A fully local, project-aware coding companion powered by Qwen3-Coder-30B-A3B-Instruct-480B-Distill-V2-Q5_K_M running via Ollama.
This assistant helps you write, debug, and manage code across multiple projects with file context awareness, streaming responses, and automatic file saving.
- Local LLM — Uses Qwen v3 30B for high-quality coding assistance, no cloud API required.
- Project-based Context — Automatically reads your project's files to provide relevant context in responses.
- Multi-file Editing — Generates and saves multiple files directly to your project folder.
- Streaming Output — Real-time, token-by-token response streaming.
- Web Search — Integrated DuckDuckGo API for quick information lookup.
- File Uploads — Upload project files directly via the web UI.
- Persistent Chat Memory — Remembers previous interactions per project using SQLite.
- Dark Mode UI — Clean, responsive interface with Markdown and syntax highlighting.

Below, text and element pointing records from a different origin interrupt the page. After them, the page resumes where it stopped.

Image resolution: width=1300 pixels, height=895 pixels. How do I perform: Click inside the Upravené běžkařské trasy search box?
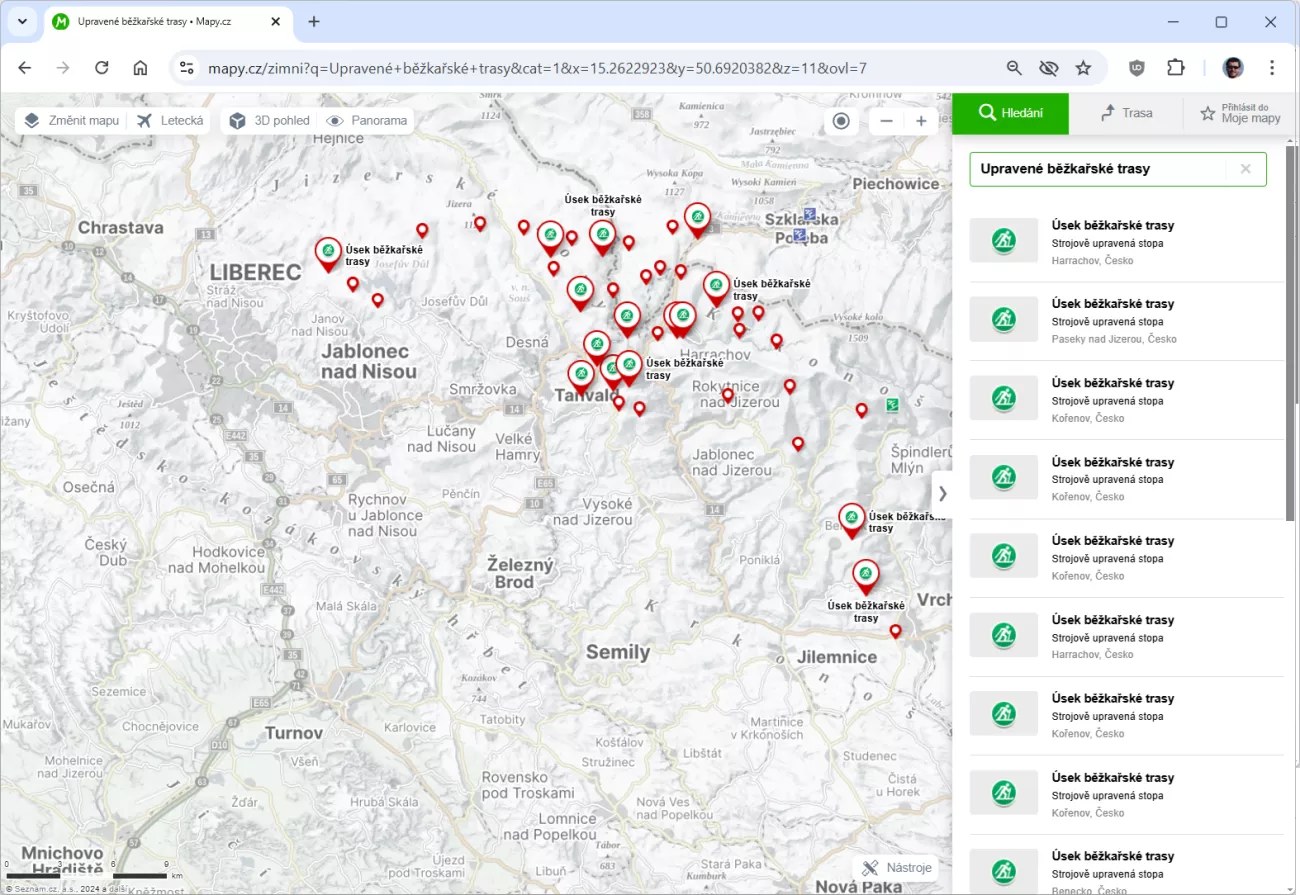coord(1095,169)
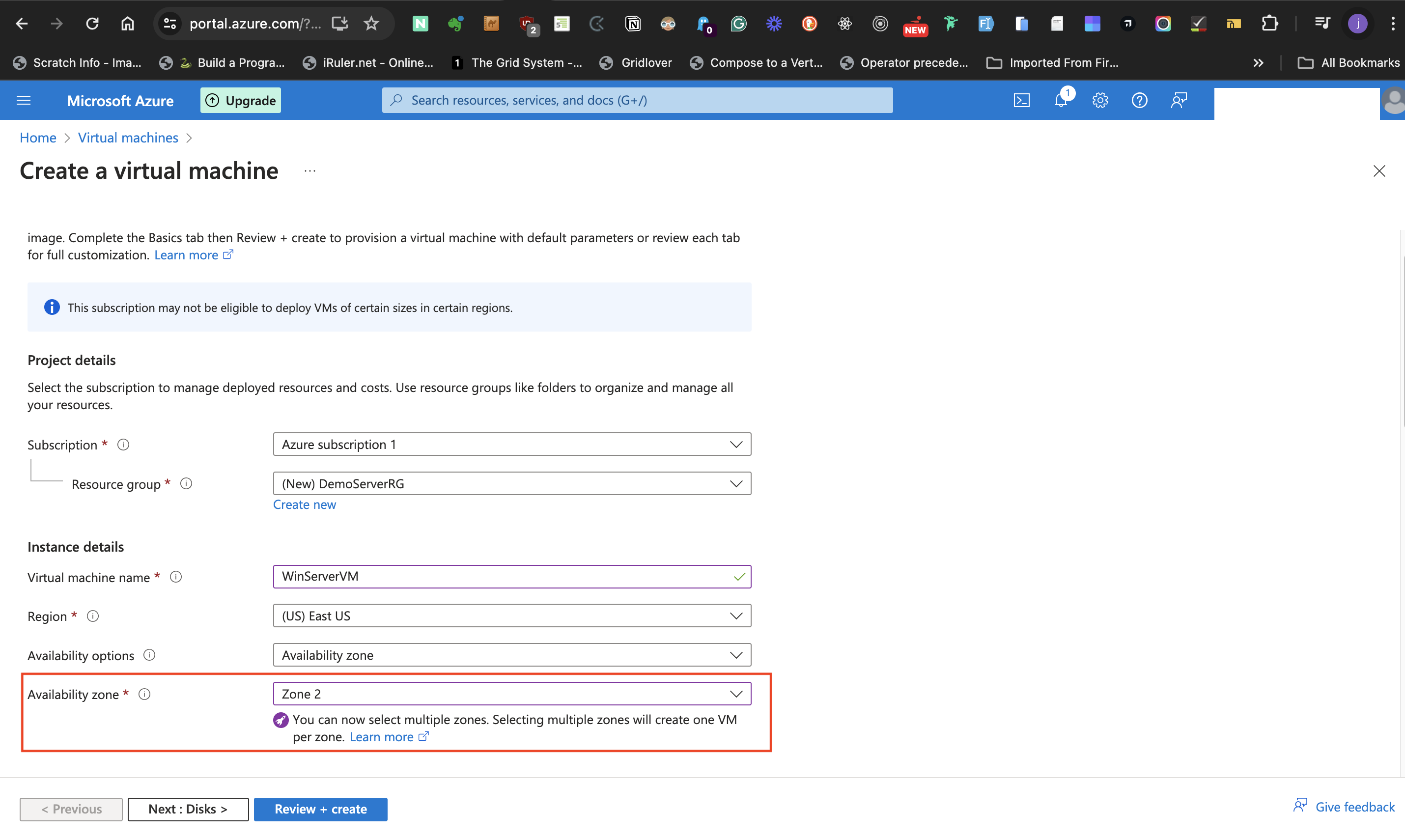Click info icon beside Resource group
The image size is (1405, 840).
tap(186, 483)
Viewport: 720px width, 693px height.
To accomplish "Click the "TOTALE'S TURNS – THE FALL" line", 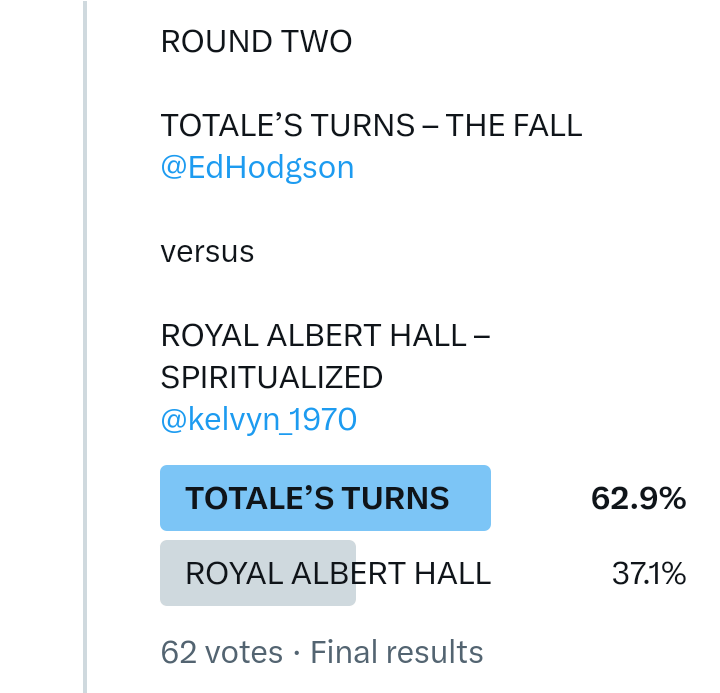I will point(370,126).
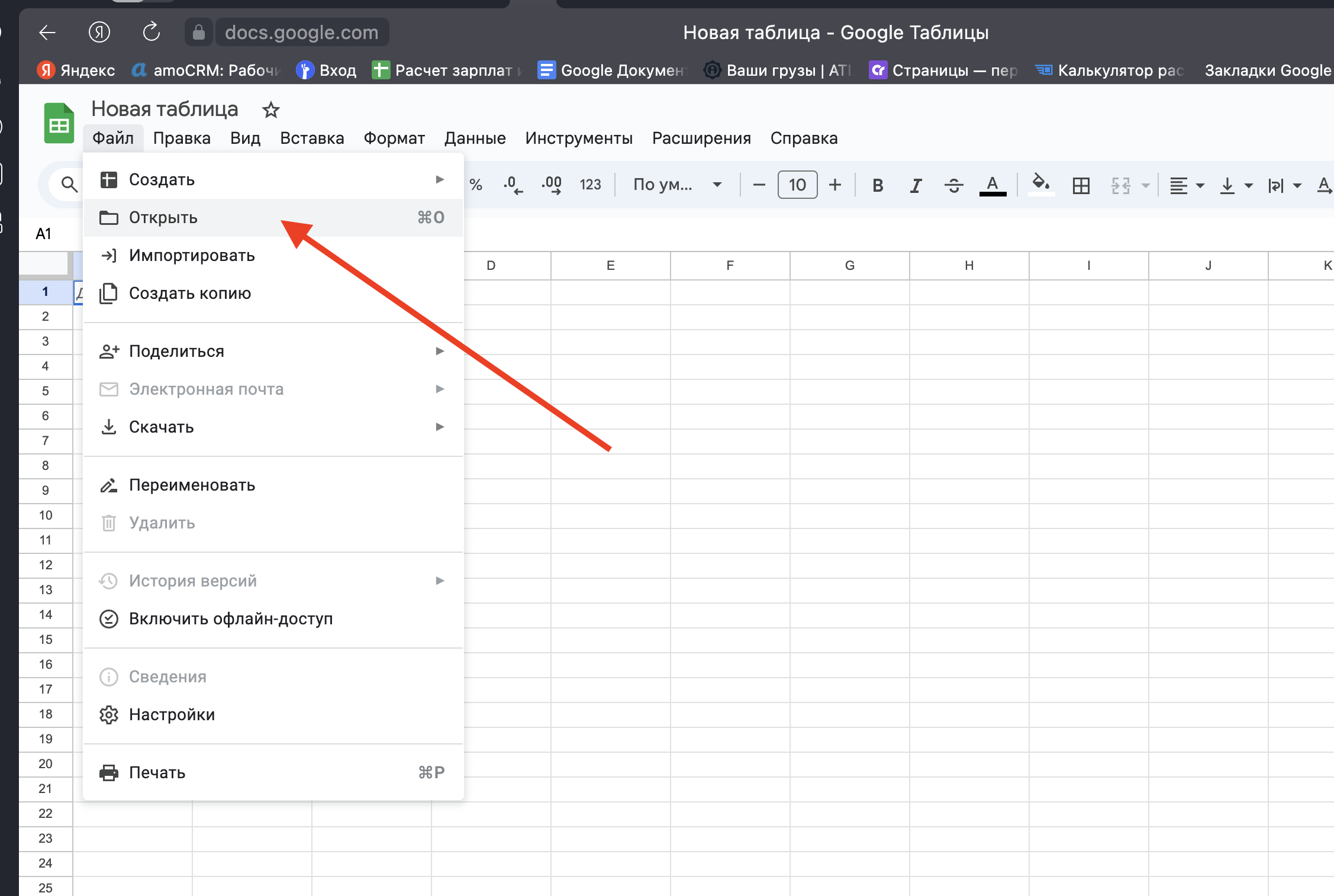Screen dimensions: 1334x896
Task: Open the borders tool icon
Action: pos(1081,185)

. ├── backend/ │ └── app.py # Flask backend with Ollama integration ├── static/ │ ├── styles.css # Dark mode styling │ └── script.js # Frontend interactivity & streaming ├── templates/ │ └── index.html # Web interface ├── projects/ # Your saved coding projects ├── memory.db # SQLite chat history database └── README.md
- Python 3.9+
- Ollama installed and running locally
- Download the "Qwen3-Coder-30B-A3B-Instruct-480B-Distill-V2-Q5_K_M" model from Huggingface(https://huggingface.co/BasedBase/Qwen3-Coder-30B-A3B-Instruct-480B-Distill-V2)
- Put the downloaded file in the same folder as the Modelfile (/model)
- Open the CMD and run "ollama create Qwen3-Coder-30B-A3B-Instruct-480B-Distill-V2-Q5_K_M --file Modelfile"
Node & npm (optional, if you plan to extend the frontend)
Python dependencies:
pip install flask requests ollama
🚀 Usage Start Ollama:
ollama serve
Run the Backend:
python backend/app.py Open the Web UI: Go to http://localhost:5000 in your browser.
Create a Project: Click Add Project, then start chatting. The assistant will:
Read small project files for context
Provide explanations & runnable code
Save generated files directly into your project folder
💡 Tips
Use requirements.txt or README.md in your project — the assistant prioritizes them for context.
Press Ctrl+Enter to send messages quickly.
Uploaded files are automatically added to the active project's context.
🧩 Technology Stack
Backend
Python 3.9+ — Core backend language.
Flask — Lightweight web framework for handling API routes and serving the web UI.
SQLite — Embedded database for persistent per-project chat history.
Ollama — Local LLM runner for Qwen v3 30B.
Qwen v3 30B — Large Language Model specialized for coding and reasoning.
Requests — HTTP client for DuckDuckGo search API.
Frontend
HTML5 — Web interface structure.
CSS3 — Custom dark mode styling.
JavaScript (ES6+) — Client-side logic for chat interaction & streaming.
Fetch API — Asynchronous communication with the backend.
Marked.js — Client-side Markdown rendering for assistant messages.
Highlight.js — Syntax highlighting for code blocks.
🔒 Privacy
Everything runs entirely locally. No data is sent to external services except optional DuckDuckGo search queries.